Mais la société civile togolaise ne reste pas inactive. L’ONG Les Amis de la Terre – Togo (ADT-Togo)mène un plaidoyer soutenu pour que le pays adopte une position ambitieuse à Genève, en insistant sur les droits des collecteurs de déchets et la nécessité d’un mécanisme de financement équitable pour les pays du Sud.
À Lomé, des figures comme Gado Bemah, fondateur de l’organisation STADD, transforment la crise en opportunité. Ce pionnier du recyclage local a mis en place des filières de collecte et de transformation de déchets plastiques en pavés, mobiliers ou objets utiles. Sa démarche, à la croisée de l’écologie et de l’entrepreneuriat social, est aujourd’hui saluée à l’international.
D’autres initiatives émergent, comme le programme Rôbatôlô, qui installe des poubelles connectées dans les écoles pour sensibiliser les élèves à la gestion durable des déchets, tout en générant des produits recyclés utiles à la communauté.
Un traité universel, ou une opportunité manque
Le sommet de Genève est censé accoucher d’un texte final, ou du moins en tracer les contours. Après l’échec de la session de Busan fin 2024, où les États s’étaient quittés sans compromis, les regards sont braqués sur cette dernière phase. L’objectif reste de conclure un accord global d’ici fin 2025, avec une entrée en vigueur envisagée dès 2027.

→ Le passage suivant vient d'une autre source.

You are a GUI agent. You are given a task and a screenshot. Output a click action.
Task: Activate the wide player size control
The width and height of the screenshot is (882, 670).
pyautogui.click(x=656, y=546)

Mais le chemin est étroit. Si aucun consensus n’émerge, le monde pourrait se retrouver avec un traité édulcoré, sans mécanisme de contrôle, ni sanctions, ni objectifs contraignants.

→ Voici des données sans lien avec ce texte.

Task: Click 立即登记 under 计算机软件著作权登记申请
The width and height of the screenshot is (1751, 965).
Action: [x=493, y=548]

Le cri de la société civile
Dans les rues de Genève, la mobilisation ne faiblit pas. Nettoyages symboliques des rives du Léman, expositions de déchets transformés en œuvres d’art, forums publics… la société civile tente de rappeler que l’urgence est bien réelle. Les populations du Sud, souvent oubliées des grandes décisions, subissent pourtant les effets les plus directs de cette pollution.

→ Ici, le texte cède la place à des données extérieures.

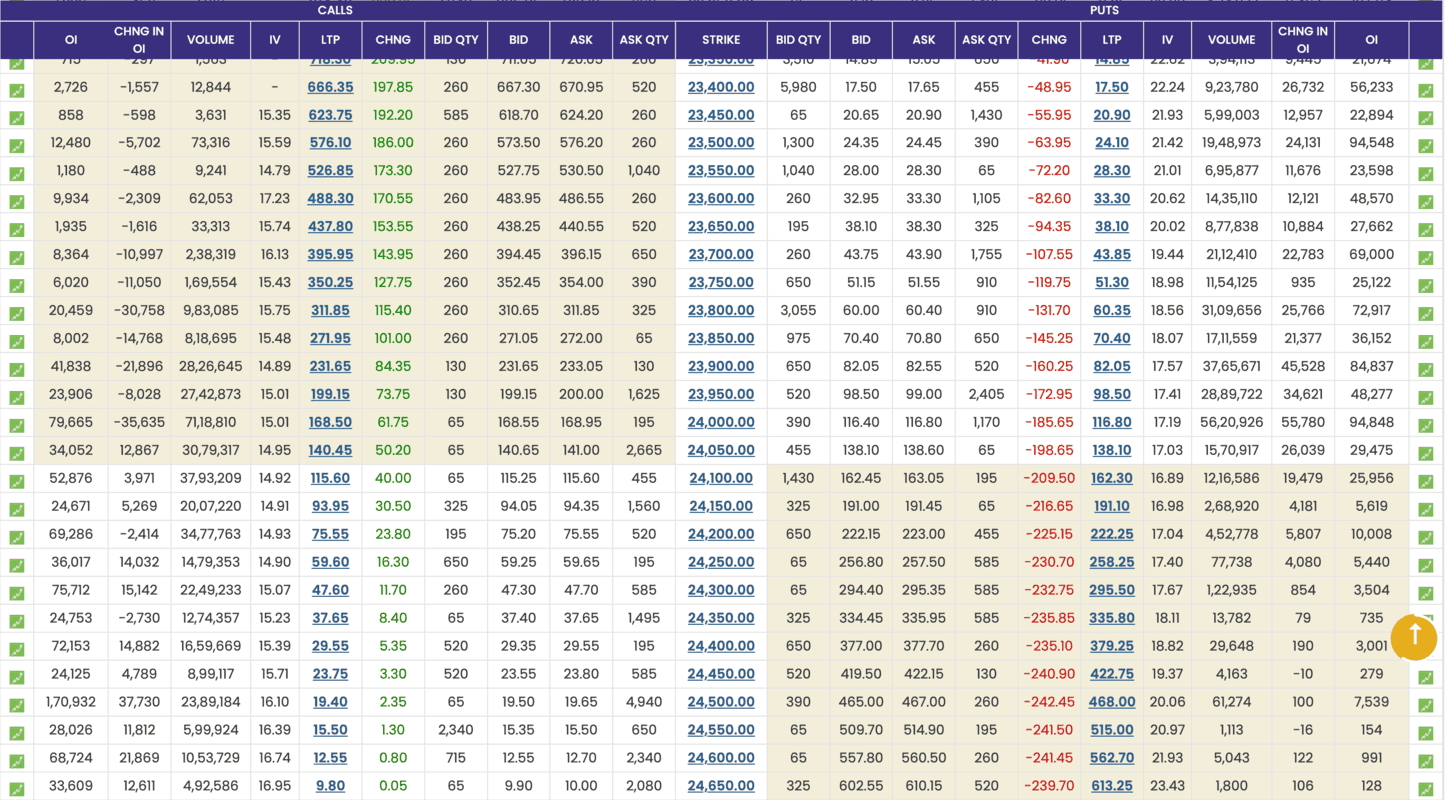
Task: Click left chart icon in 23,400.00 row
Action: (17, 90)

« Nous sommes les premiers touchés, mais les derniers écoutés », regrette une activiste togolaise venue en délégation. Pour elle, comme pour des millions d’autres, un échec à Genève serait vécu comme un abandon.
Une promesse à tenir
Le plastique est partout, dans l’air que nous respirons, l’eau que nous buvons, les aliments que nous consommons. La crise est globale. La réponse doit l’être aussi.
À Genève, la planète retient son souffle. Si les États parviennent à s’accorder, ce mercredi pourrait entrer dans l’histoire comme le jour où l’humanité a décidé de tourner la page de l’impunité plastique.